(Records contained in a dataset)
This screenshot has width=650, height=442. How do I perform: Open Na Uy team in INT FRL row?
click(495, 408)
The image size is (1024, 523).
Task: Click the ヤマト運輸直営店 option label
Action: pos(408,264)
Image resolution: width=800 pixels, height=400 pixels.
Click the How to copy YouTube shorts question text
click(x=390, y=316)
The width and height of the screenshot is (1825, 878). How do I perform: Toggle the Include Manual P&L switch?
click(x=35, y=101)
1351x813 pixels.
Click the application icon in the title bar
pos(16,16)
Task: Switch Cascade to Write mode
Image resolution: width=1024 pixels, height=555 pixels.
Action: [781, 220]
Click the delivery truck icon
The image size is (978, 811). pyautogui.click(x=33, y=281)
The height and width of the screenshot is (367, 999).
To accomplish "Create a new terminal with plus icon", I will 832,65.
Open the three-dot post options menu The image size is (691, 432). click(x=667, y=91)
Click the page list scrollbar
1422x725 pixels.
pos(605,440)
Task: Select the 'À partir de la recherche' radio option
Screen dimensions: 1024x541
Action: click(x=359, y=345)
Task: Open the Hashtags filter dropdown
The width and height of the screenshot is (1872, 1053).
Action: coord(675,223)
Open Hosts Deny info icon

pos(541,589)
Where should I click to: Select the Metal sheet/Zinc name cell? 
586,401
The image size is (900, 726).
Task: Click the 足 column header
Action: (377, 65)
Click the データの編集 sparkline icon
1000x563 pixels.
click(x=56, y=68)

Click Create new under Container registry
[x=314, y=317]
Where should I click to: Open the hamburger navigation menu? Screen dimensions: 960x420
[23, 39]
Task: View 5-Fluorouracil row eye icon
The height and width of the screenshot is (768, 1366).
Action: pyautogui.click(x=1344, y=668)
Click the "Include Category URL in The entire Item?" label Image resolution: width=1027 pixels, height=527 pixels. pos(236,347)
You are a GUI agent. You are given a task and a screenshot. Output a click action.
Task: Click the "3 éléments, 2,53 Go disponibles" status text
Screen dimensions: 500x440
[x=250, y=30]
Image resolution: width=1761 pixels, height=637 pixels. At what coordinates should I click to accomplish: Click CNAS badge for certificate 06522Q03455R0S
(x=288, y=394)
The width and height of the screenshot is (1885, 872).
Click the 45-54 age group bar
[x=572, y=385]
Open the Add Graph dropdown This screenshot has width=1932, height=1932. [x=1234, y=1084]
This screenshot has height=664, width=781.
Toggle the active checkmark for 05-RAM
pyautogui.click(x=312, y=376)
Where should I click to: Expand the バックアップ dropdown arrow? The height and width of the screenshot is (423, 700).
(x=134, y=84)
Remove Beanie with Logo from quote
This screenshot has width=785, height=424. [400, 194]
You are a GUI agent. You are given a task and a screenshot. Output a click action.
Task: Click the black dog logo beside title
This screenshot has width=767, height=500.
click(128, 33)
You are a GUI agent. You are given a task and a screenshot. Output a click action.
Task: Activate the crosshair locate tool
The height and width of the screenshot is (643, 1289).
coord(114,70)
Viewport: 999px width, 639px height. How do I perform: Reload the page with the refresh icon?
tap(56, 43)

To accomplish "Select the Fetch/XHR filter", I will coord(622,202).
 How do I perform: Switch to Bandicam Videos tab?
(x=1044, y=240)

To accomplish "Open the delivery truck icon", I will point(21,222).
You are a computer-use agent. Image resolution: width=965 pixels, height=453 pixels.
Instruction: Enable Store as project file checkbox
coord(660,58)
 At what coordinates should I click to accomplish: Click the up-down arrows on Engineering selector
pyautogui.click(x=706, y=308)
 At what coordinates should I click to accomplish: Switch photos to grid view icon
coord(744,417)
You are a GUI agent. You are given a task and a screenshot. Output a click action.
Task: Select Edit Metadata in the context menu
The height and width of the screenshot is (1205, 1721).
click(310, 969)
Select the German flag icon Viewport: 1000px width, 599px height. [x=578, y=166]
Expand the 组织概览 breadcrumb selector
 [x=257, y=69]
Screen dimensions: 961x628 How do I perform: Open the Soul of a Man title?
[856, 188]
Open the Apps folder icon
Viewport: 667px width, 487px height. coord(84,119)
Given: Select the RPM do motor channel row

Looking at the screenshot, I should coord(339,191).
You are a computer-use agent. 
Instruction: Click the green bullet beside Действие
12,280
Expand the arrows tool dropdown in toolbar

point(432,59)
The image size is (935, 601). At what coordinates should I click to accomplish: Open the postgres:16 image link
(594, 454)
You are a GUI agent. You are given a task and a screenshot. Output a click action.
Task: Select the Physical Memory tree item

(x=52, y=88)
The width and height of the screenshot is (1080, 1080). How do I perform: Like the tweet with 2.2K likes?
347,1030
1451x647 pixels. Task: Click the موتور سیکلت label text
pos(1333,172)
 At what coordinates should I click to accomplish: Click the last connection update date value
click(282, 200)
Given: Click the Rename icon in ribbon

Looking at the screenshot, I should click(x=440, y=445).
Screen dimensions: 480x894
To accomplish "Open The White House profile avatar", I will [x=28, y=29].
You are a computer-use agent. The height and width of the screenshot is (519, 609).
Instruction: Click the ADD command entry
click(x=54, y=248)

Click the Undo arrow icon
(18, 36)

Your objective:
The records above should be restated word for word, please.

Answer area:
This screenshot has width=650, height=442. How do I perform: Open Na Uy team in INT FRL row?
click(495, 408)
The image size is (1024, 523).
Task: Click the ヤマト運輸直営店 option label
Action: pos(408,264)
Image resolution: width=800 pixels, height=400 pixels.
Click the How to copy YouTube shorts question text
click(x=390, y=316)
The width and height of the screenshot is (1825, 878). How do I perform: Toggle the Include Manual P&L switch?
click(x=35, y=101)
1351x813 pixels.
Click the application icon in the title bar
pos(16,16)
Task: Switch Cascade to Write mode
Image resolution: width=1024 pixels, height=555 pixels.
Action: [781, 220]
Click the delivery truck icon
The image size is (978, 811). pyautogui.click(x=33, y=281)
The height and width of the screenshot is (367, 999).
To accomplish "Create a new terminal with plus icon", I will 832,65.
Open the three-dot post options menu The image size is (691, 432). click(x=667, y=91)
Click the page list scrollbar
1422x725 pixels.
pos(605,440)
Task: Select the 'À partir de la recherche' radio option
Screen dimensions: 1024x541
Action: click(x=359, y=345)
Task: Open the Hashtags filter dropdown
The width and height of the screenshot is (1872, 1053).
Action: coord(675,223)
Open Hosts Deny info icon

pos(541,589)
Where should I click to: Select the Metal sheet/Zinc name cell? 
586,401
The image size is (900, 726).
Task: Click the 足 column header
Action: (377, 65)
Click the データの編集 sparkline icon
1000x563 pixels.
click(x=56, y=68)

Click Create new under Container registry
[x=314, y=317]
Where should I click to: Open the hamburger navigation menu? Screen dimensions: 960x420
[23, 39]
Task: View 5-Fluorouracil row eye icon
The height and width of the screenshot is (768, 1366).
Action: pyautogui.click(x=1344, y=668)
Click the "Include Category URL in The entire Item?" label Image resolution: width=1027 pixels, height=527 pixels. pos(236,347)
You are a GUI agent. You are given a task and a screenshot. Output a click action.
Task: Click the "3 éléments, 2,53 Go disponibles" status text
Screen dimensions: 500x440
[x=250, y=30]
Image resolution: width=1761 pixels, height=637 pixels. At what coordinates should I click to accomplish: Click CNAS badge for certificate 06522Q03455R0S
(x=288, y=394)
The width and height of the screenshot is (1885, 872).
Click the 45-54 age group bar
[x=572, y=385]
Open the Add Graph dropdown This screenshot has width=1932, height=1932. [x=1234, y=1084]
This screenshot has height=664, width=781.
Toggle the active checkmark for 05-RAM
pyautogui.click(x=312, y=376)
Where should I click to: Expand the バックアップ dropdown arrow? The height and width of the screenshot is (423, 700).
(x=134, y=84)
Remove Beanie with Logo from quote
This screenshot has width=785, height=424. [400, 194]
You are a GUI agent. You are given a task and a screenshot. Output a click action.
Task: Click the black dog logo beside title
This screenshot has width=767, height=500.
click(128, 33)
You are a GUI agent. You are given a task and a screenshot. Output a click action.
Task: Activate the crosshair locate tool
The height and width of the screenshot is (643, 1289).
coord(114,70)
Viewport: 999px width, 639px height. How do I perform: Reload the page with the refresh icon?
tap(56, 43)

To accomplish "Select the Fetch/XHR filter", I will coord(622,202).
 How do I perform: Switch to Bandicam Videos tab?
(x=1044, y=240)

To accomplish "Open the delivery truck icon", I will point(21,222).
You are a computer-use agent. Image resolution: width=965 pixels, height=453 pixels.
Instruction: Enable Store as project file checkbox
coord(660,58)
 At what coordinates should I click to accomplish: Click the up-down arrows on Engineering selector
pyautogui.click(x=706, y=308)
 At what coordinates should I click to accomplish: Switch photos to grid view icon
coord(744,417)
You are a GUI agent. You are given a task and a screenshot. Output a click action.
Task: Select Edit Metadata in the context menu
The height and width of the screenshot is (1205, 1721).
click(310, 969)
Select the German flag icon Viewport: 1000px width, 599px height. [x=578, y=166]
Expand the 组织概览 breadcrumb selector
 [x=257, y=69]
Screen dimensions: 961x628 How do I perform: Open the Soul of a Man title?
[856, 188]
Open the Apps folder icon
Viewport: 667px width, 487px height. coord(84,119)
Given: Select the RPM do motor channel row

Looking at the screenshot, I should coord(339,191).
You are a computer-use agent. 
Instruction: Click the green bullet beside Действие
12,280
Expand the arrows tool dropdown in toolbar

point(432,59)
The image size is (935, 601). At what coordinates should I click to accomplish: Open the postgres:16 image link
(594, 454)
You are a GUI agent. You are given a task and a screenshot. Output a click action.
Task: Select the Physical Memory tree item

(x=52, y=88)
The width and height of the screenshot is (1080, 1080). How do I perform: Like the tweet with 2.2K likes?
347,1030
1451x647 pixels. Task: Click the موتور سیکلت label text
pos(1333,172)
 At what coordinates should I click to accomplish: Click the last connection update date value
click(282, 200)
Given: Click the Rename icon in ribbon

Looking at the screenshot, I should click(x=440, y=445).
Screen dimensions: 480x894
To accomplish "Open The White House profile avatar", I will [x=28, y=29].
You are a computer-use agent. The height and width of the screenshot is (519, 609).
Instruction: Click the ADD command entry
click(x=54, y=248)

Click the Undo arrow icon
(18, 36)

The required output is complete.